11/11/2019 - 8:00
O ano de 2019 será lembrado por muitas coisas. A História, porém, pode guardar um lugar especial para o fato de que foi o ano em que, por todo o planeta, pessoas comuns, em nenhuma posição de poder, decidiram ir às ruas de seus respectivos países por uma causa inocente, de tão clássica: um mundo melhor. Chile, Indonésia, Líbano, Haiti, Equador, Hong Kong, Espanha. Estes são só alguns dos lugares em que verdadeiras convulsões sociais paralisaram as sociedades locais e forçaram cada um de seus governos a reconhecer que há algo de errado e que o mundo está insatisfeito.
Quase a totalidade dos protestos acontece em países em desenvolvimento, em que os sistemas democráticos e de apoio social são recentes ou precários. No Chile, o estopim foi anúncio do aumento do preço do transporte público em outubro, evoluindo para pedidos de melhoria gerais dos serviços sociais, como saúde e aposentadorias. Na Bolívia, tudo começou também no mês passado, com a reeleição do presidente Evo Morales, para seu quarto mandato, em que a idoneidade do processo eleitoral foi colocada em xeque. No Líbano, a crise econômica, mais o anúncio de que ligações feitas pelo aplicativo WhatsApp seriam cobradas, foram o motivo. No Iraque, a população reivindica o fim da corrupção e um novo sistema de governo. No Haiti, Argélia e Rússia, mais no início do ano, houve uma mistura das causas anteriores.
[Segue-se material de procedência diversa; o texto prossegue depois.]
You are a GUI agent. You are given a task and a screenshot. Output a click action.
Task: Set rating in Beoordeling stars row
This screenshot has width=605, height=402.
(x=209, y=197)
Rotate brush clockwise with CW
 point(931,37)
Independente da causa Todos confluem para a ideia de que para a população mundial menos favorecidas, a desigualdade e a falta de representatividade real no sistema político vigente não são mais toleráveis e que a maior parte da riqueza do mundo não pode ficar na mão somente no 1% mais rico do planeta. Em suma, para especialistas, o capitalismo é visto como falho e, daí, a insatisfação se torna algo palpável, como os protestos de agora, muitas vezes violentos. Eles não passarão despercebidos por órgãos globais, como as Nações Unidas e o Fundo Monetário Internacional (FMI). “Estamos vendo manifestações em lugares diferentes, mas existem alguns pontos em comum. As pessoas estão se sentindo sob extrema pressão financeira”, afirmou Stéphane Dujarric, porta-voz do FMI no fim de outubro.
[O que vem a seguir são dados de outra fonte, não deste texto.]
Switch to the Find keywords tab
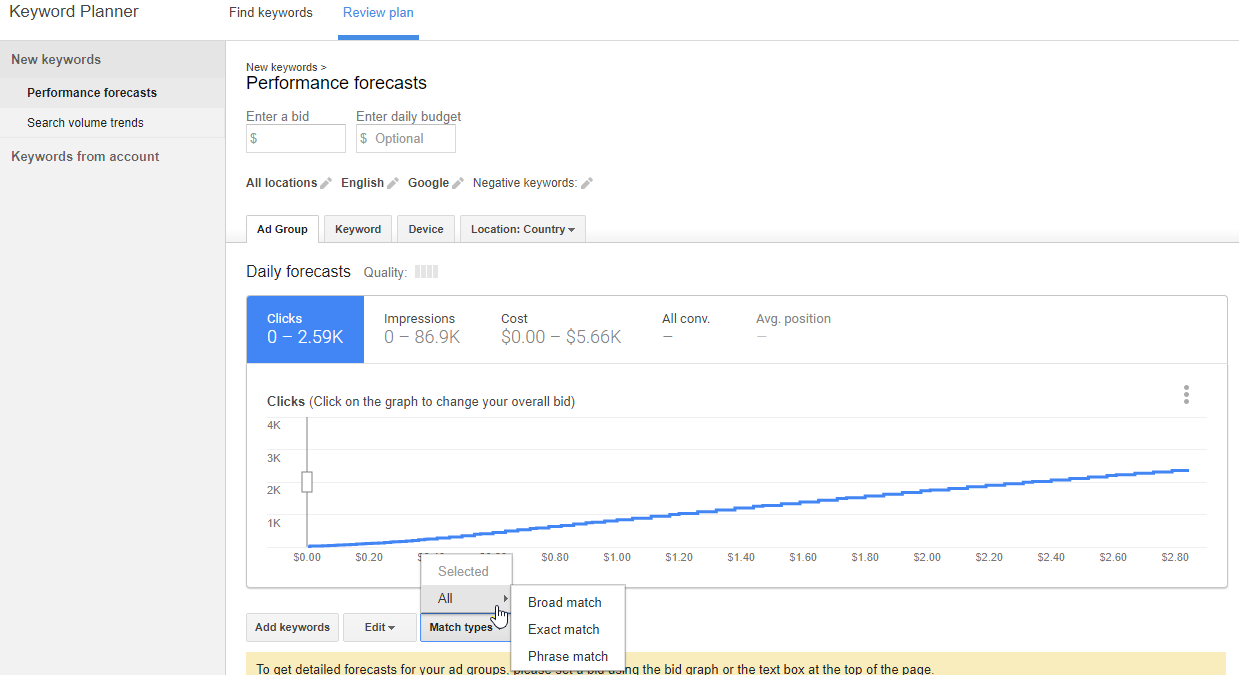Image resolution: width=1239 pixels, height=675 pixels. (270, 13)
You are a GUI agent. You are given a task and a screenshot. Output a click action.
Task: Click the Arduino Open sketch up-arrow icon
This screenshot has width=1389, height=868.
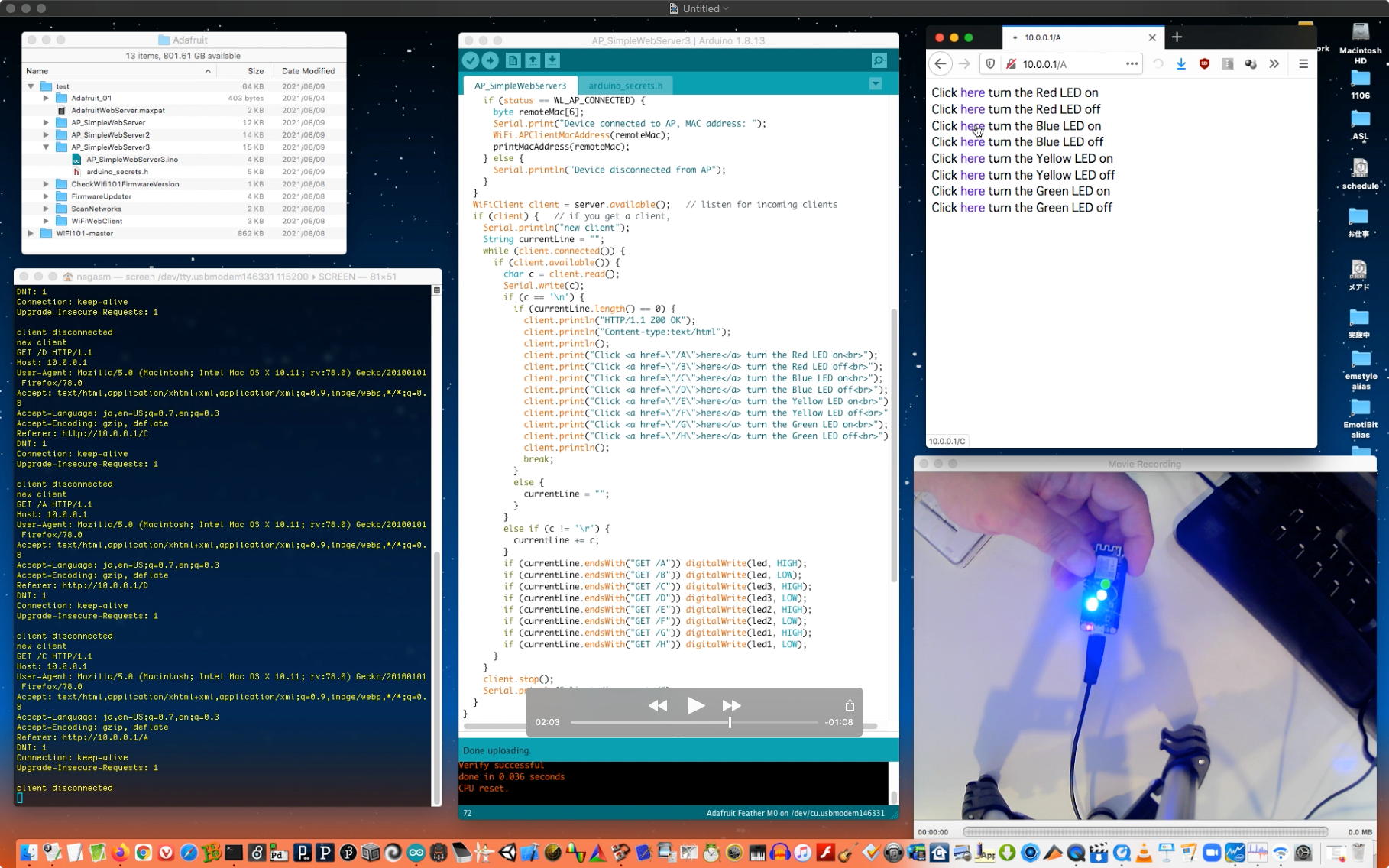pos(533,60)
A ONU e o FMI, porém, não têm poder de ação nesses casos e a reação inicial para todos eles tem sido a repressão por parte dos respectivos governos, com uso de gás lacrimogêneo, jatos de água e até armas de fogo. O número de mortos ao longo dos protestos é estimado em centenas.
Porém, apesar de cada vez mais comuns, os protestos têm trazido menos mudanças. Duas décadas atrás, 70% dos protestos exigindo mudanças políticas sistêmicas alcançaram algum tipo de êxito – um número que vem crescendo constantemente desde os anos 1950, de acordo com um estudo de Erica Chenoweth, cientista política da Universidade Harvard. Mas em meados dos anos 2000, essa tendência se inverteu. As taxas agora são de 30%.
É como se à medida que os protestos se tornam mais frequentes, mais contenciosos, mais visíveis – e mais aptos a voltar às ruas quando suas demandas não forem atendidas – eles, paradoxalmente, perdem sua proeminência, tornando-se lugar comum. O Brasil tem um exemplo recente. Em 2013, as principais cidades do País foram paralisadas, mas quase nenhuma mudança efetiva se seguiu.
Isso não traz muita esperança e desperta incertezas, pois significa que mesmo em localidades onde os protestos já foram apaziguados, existe grande chance de ressurgirem, sem data para acabar. A instabilidade política acaba repercutindo nas economias desses países e, assim, o capitalismo entra em um ciclo em que é o algoz, sem poder trazer soluções para suas mazelas.